Isomorphisms: Making Mathematics More Convenient

Isomorphisms: Making Mathematics More Convenient

Much of pure mathematics exists to simplify our world, even if it means entering an abstract realm (or creating one) to do it. The isomorphism is one of the most powerful tools for discovering structural similarities (or that two groups are identical structurally) between two groups that on the surface look completely unrelated. In this post, we’ll look at what an isomorphism is.

What’s an isomorphism?

Pinter’s Abstract Algebra gives a fantastic motivation for studying isomorphic things: we want to know if two objects we’re looking at are really just the same object with, say, different outfits on. Take the two palindromes MADAM and ROTOR. They’re two different words, but if we replace M with R, A with O, and D with T, we can transform MADAM into ROTOR. This tells us that these two palindromes have the same structure. In this case, that they are essentially a “word reflection” about the middle letter. MADAM and ROTOR are just wearing two different outfits. We can replace the letters “M”, “A”, “D” with any three other letters, then reflect the first two about the third to create another word palindrome with the same structure. (Now, picking any three letters at random might not guarantee the palindrome you make is an English word.) 
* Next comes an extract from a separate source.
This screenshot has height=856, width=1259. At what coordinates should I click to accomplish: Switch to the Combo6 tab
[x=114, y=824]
Let’s take this into a mathematical realm now. We could create a function f that maps the three letters “M”, “A”, “D” with the structure of the palindrome MADAM onto three new letters, maintaining that structure. So the function

f = \begin{pmatrix}M&A&D\\\downarrow&\downarrow&\downarrow\\R&O&T\end{pmatrix}

transforms MADAM into ROTOR. The correspondence is injective (a one-to-one mapping, taking one element of \{M,A,D\} to only one element of \{R,O,T\}, and surjective (every letter “R”, “O”, “T” has something that maps to it), and therefore is called bijective. This means we can actually move back and forth from MADAM to ROTOR by taking the inverse of the function f that mapped us from “M”,”A”,”D”, to “R”,”O”,”T”. Such a function between two groups that preserves the structure of the groups is called an isomorphism and the two groups are said to be isomorphic.
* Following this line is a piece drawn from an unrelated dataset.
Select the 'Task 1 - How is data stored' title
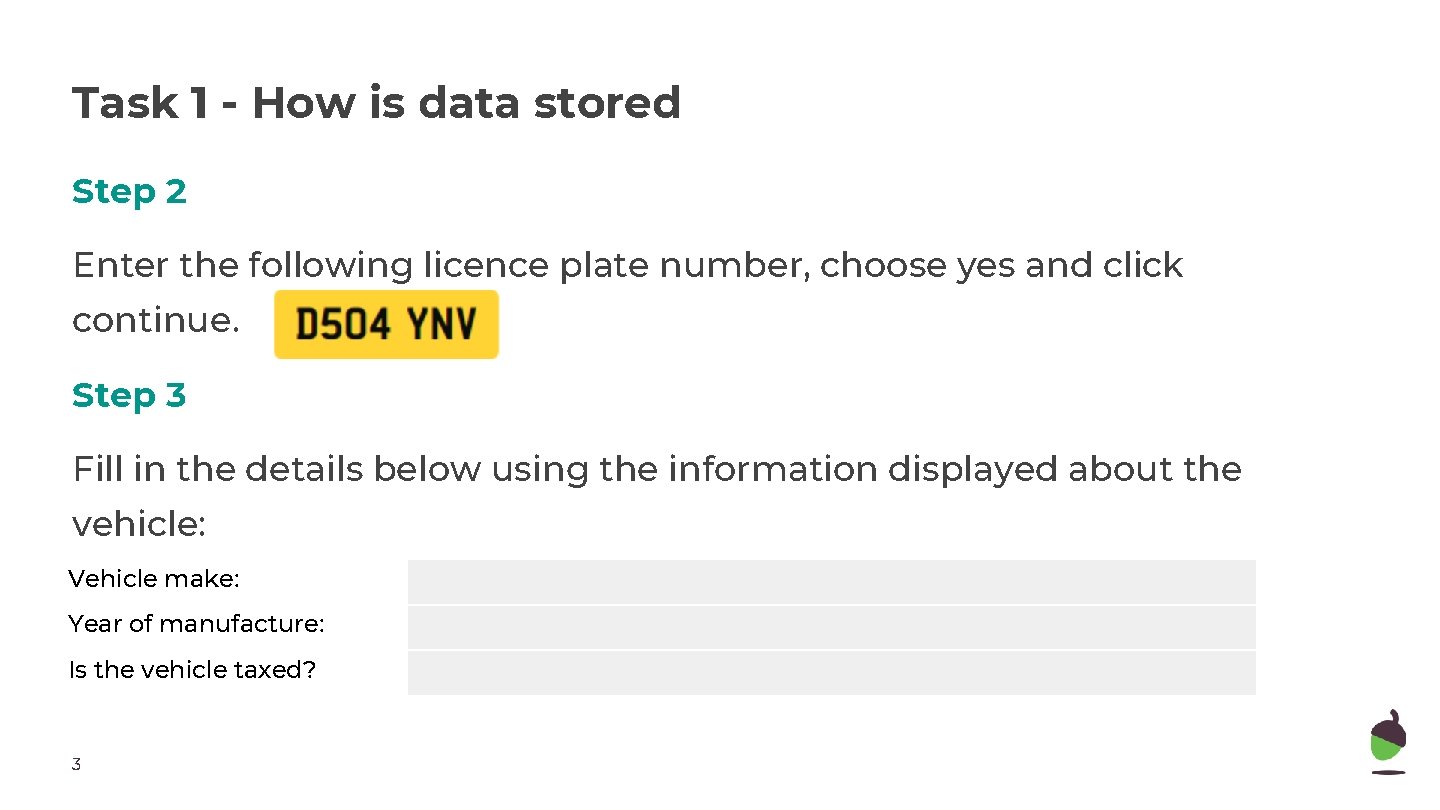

Formal Definition of Isomorphism

Now that we’ve developed an intuition of an isomorphism, we will define it formally. (Note, for a refresher on what groups are, please see our previous articles here, here, here, and here.) 


Definition (isomorphism):.  Suppose G_{1} and G_{2} are groups, and let the operation for G_{1} be denoted \cdot, and the operation for G_{2} be denoted \star. A bijective function f:G_{1}\to G_{2} such that for any two elements a and b in G_{1} f(a\cdot b) = f(a)\star f(b)
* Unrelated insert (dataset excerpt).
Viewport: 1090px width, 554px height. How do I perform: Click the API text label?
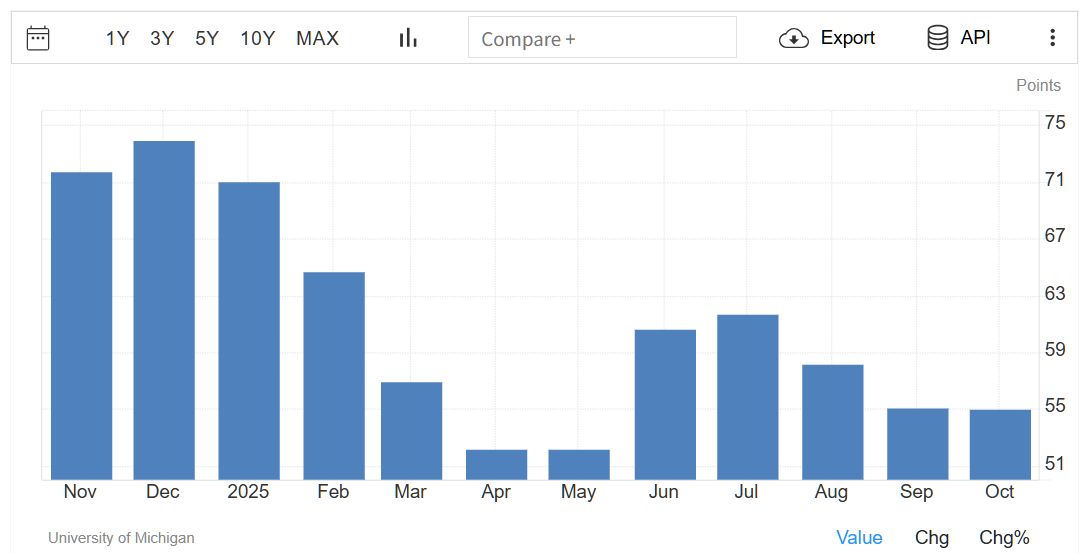point(975,38)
is called an isomorphism from G_{1} to G_{2}, and the two groups are said to be isomorphic.


How do we find out if two groups are isomorphic?

Short answer: we find the isomorphism between the two groups. Now, note that since isomorphisms are bijective, we can decide whether we’ll try to find a function from G_{1} to G_{2} or from G_{2} to G_{1}. It’s a simple task to say, but in practice this can actually be extremely difficult, requiring some guesswork and refinement once we find what we think the function might look like. 

Let’s take an example and look at \mathbb{Z}_{4} and the group \langle G, \cdot\rangle = \langle\{1,-1,i,-i\},\cdot\rangle. (Remember that \mathbb{Z}_{4} is the group of integers modulo 4 under addition.) We’re going to show these two groups are isomorphic by finding the mapping from \mathbb{Z}_{4} to G that preserves the structure of their operation tables. 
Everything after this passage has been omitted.